Delayed choice quantum eraser – Yoon Vs Walborn experiment/paper

  1. Delayed choice quantum eraser – Yoon Vs Walborn experiment/paper

    is it true that in the Walborn experiment we manipulate p, but in Yoon paper we do not?

    The below link discusses the Walborn paper:
    http://grad.physics.sunysb.edu/~amarch/


    [​IMG]

    s = s-photon, p = p-photon
    s-photon is going down and detected by detector Ds
    p-photon is going up and detected by detector Dp
    The delay (path length) for p is such that s is detected at Ds well before p reaches the polarizer.
    Case 1:
    The polarizer/eraser is kept there and the experiment is repeated same way for say a million photons (sent one by one)
    Case 2:
    The polarizer/eraser is removed AFTER s is detected at Ds (and before p reaches the polarizer) and the same sequence of events is repeated same way for say a million photons (sent one by one)

    Questions:
    a) Will the pattern in case 1 (after correlating the entangled pairs and removing noise) be that of an interference pattern?
    b) Will the pattern in case 2 1 (after correlating the entangled pairs and removing noise) be that of a non- interference pattern?


    c) In case 2 (or even case 1) when s arrives
    a. its position is marked? On the screen of Ds
    b. However we do not know which one is the real s till we correlate with p? (i.e. remove noise)
    c. Why can we not figure out s simply via timing (velocity, distance, time calculation), without having to correlate with p?

    d) Case 2 is interesting because this is different from the experiment by Yoon where we do not mess with p?
    Yoon paper is discussed on http://en.wikipedia.org/wiki/Delayed_choice_quantum_eraser

    In the Yoon paper the path of p is not “controlled” ….hence when s strikes Ds, one could conclude that the path of p has been fixed (probabilistically) at the time struck Ds.

    However the Walborn paper is different -- where we still play with P (after s has struck Ds) by keeping or removing the polarizer/eraser.

    Thus

    Yoon-kim = DCQE with p allowed to follow whatever path it will take
    Walborn = DCQE with manipulation of p?

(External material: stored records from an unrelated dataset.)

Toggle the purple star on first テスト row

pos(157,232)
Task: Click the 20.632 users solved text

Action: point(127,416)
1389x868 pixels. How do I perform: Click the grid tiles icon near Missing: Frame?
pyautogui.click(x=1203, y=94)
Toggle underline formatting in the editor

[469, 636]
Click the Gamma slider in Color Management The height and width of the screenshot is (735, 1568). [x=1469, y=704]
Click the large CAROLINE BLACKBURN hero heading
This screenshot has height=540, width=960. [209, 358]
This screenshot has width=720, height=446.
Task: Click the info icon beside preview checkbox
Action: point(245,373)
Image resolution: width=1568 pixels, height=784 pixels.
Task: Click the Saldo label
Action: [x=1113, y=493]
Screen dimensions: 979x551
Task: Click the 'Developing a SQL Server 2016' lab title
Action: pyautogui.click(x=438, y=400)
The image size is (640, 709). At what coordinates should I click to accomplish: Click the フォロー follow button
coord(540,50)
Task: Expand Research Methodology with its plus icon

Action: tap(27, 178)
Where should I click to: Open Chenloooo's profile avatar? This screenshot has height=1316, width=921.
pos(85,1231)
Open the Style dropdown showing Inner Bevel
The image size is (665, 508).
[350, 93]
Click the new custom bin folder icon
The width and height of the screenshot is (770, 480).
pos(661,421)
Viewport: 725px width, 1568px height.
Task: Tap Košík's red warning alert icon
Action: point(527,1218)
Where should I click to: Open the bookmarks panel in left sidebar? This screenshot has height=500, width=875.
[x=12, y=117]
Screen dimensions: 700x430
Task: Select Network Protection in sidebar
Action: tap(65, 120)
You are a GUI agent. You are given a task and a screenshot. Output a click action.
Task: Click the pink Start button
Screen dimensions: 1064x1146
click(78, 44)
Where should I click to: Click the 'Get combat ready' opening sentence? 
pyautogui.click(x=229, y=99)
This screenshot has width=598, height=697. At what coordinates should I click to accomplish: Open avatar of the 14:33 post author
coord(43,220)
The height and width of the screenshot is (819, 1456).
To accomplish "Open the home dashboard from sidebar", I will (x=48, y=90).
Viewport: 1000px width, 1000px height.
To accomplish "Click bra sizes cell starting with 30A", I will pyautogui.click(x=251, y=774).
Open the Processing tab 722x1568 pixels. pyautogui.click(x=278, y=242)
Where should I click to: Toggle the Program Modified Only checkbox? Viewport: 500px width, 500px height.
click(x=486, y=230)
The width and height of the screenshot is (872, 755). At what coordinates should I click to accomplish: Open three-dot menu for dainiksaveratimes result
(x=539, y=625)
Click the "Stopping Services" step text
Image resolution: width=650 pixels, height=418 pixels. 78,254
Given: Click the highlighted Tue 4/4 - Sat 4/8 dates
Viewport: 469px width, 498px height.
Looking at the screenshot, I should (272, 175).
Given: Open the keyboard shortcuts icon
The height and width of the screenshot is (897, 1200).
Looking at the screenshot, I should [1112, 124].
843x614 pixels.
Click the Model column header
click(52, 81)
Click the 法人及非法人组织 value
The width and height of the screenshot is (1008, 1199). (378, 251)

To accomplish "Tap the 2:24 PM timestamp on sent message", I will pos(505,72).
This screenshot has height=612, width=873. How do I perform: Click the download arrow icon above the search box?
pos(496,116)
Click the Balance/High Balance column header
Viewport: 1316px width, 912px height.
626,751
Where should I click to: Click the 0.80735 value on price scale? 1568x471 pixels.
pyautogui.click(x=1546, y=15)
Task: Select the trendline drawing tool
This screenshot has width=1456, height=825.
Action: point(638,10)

    Yoon = one could still conclude that once s is detected, the path of p is fixed ("probabilistically")
    Walborn = we are "operating" on p after s is detected, thus s that has happened in the past is showing results that correlate with p that is (being manipulated) in future?
     
    Last edited: May 17, 2011
  2. jcsd
  3. The answer might be that you cannot really control the randomness of the quantum/photon.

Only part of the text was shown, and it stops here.